**Required work**.
Using the listing below, copy exactly each line from the one that has "914x736 pixels. At" through the one that has "You are a computer-use"; omit the pictures.

**Record excerpts**.
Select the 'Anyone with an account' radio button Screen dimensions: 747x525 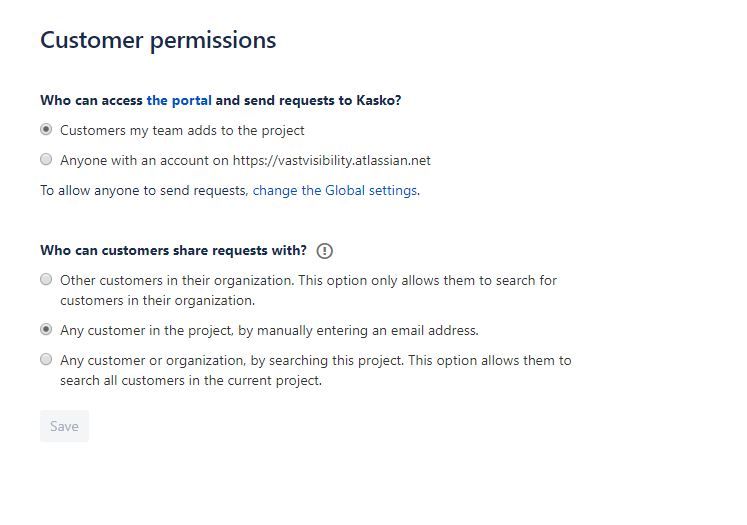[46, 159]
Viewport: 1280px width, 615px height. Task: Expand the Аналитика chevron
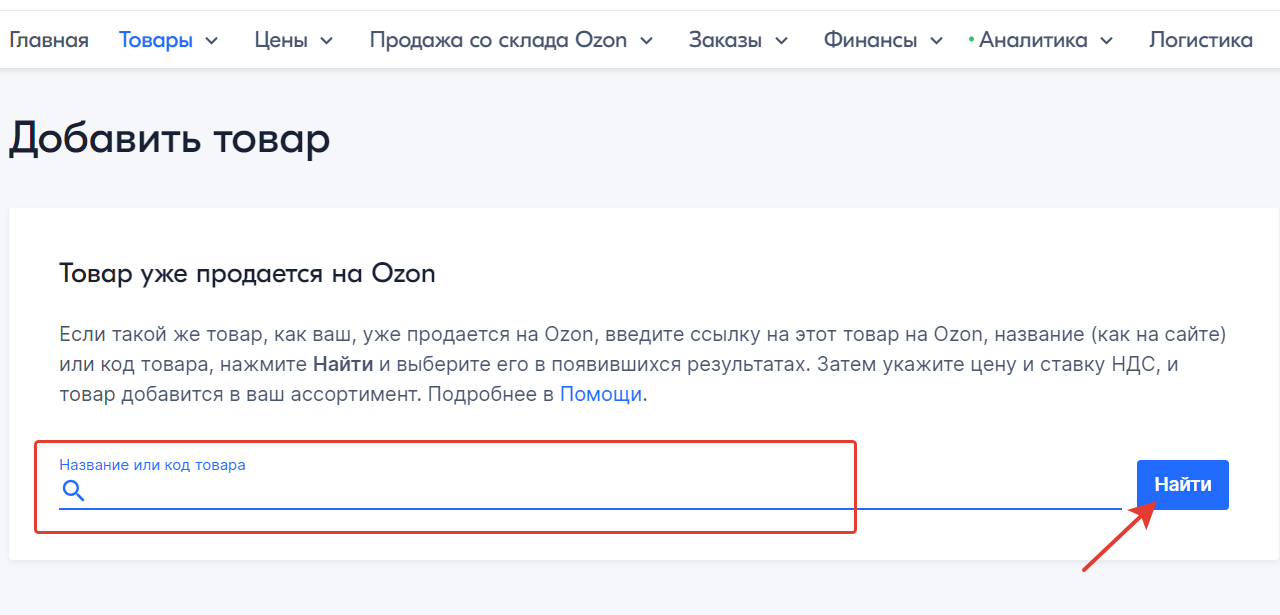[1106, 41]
* * *
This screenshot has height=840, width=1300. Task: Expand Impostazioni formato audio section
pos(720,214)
---
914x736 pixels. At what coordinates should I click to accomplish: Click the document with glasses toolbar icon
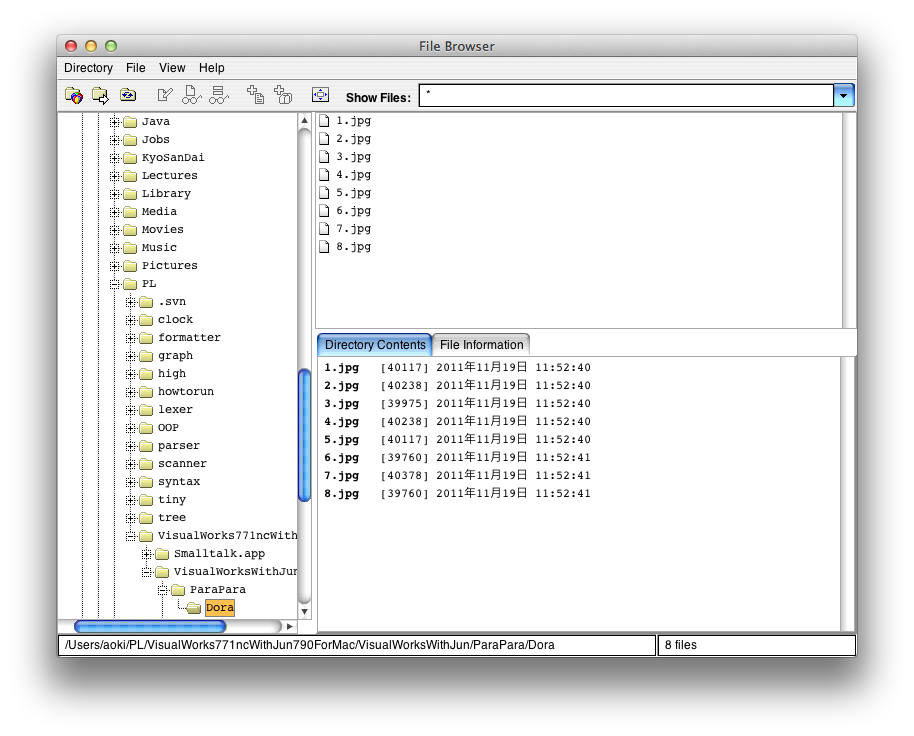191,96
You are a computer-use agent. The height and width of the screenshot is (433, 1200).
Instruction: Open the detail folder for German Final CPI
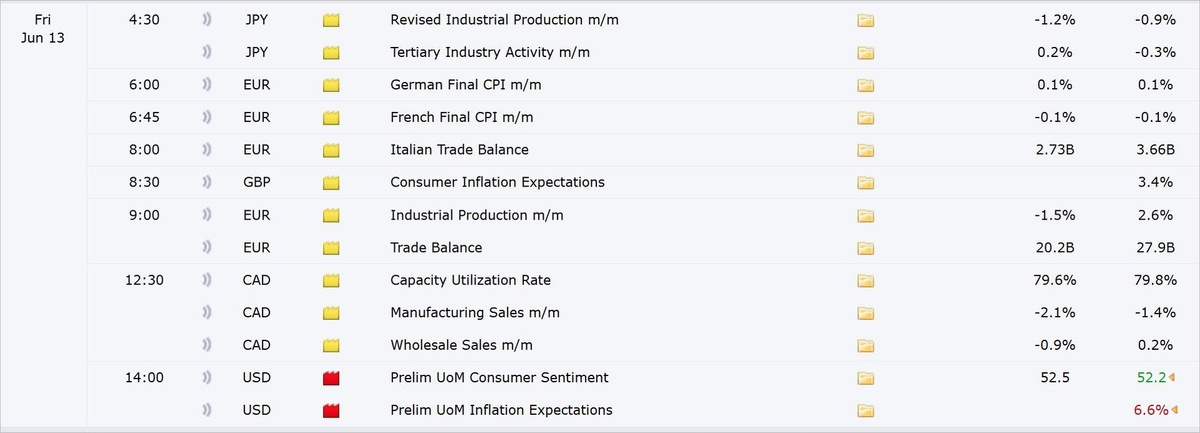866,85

**Solution to the exercise**.
914x736 pixels. At what coordinates should I click to accomplish: Click the document with glasses toolbar icon
191,96
You are a computer-use agent. The height and width of the screenshot is (433, 1200).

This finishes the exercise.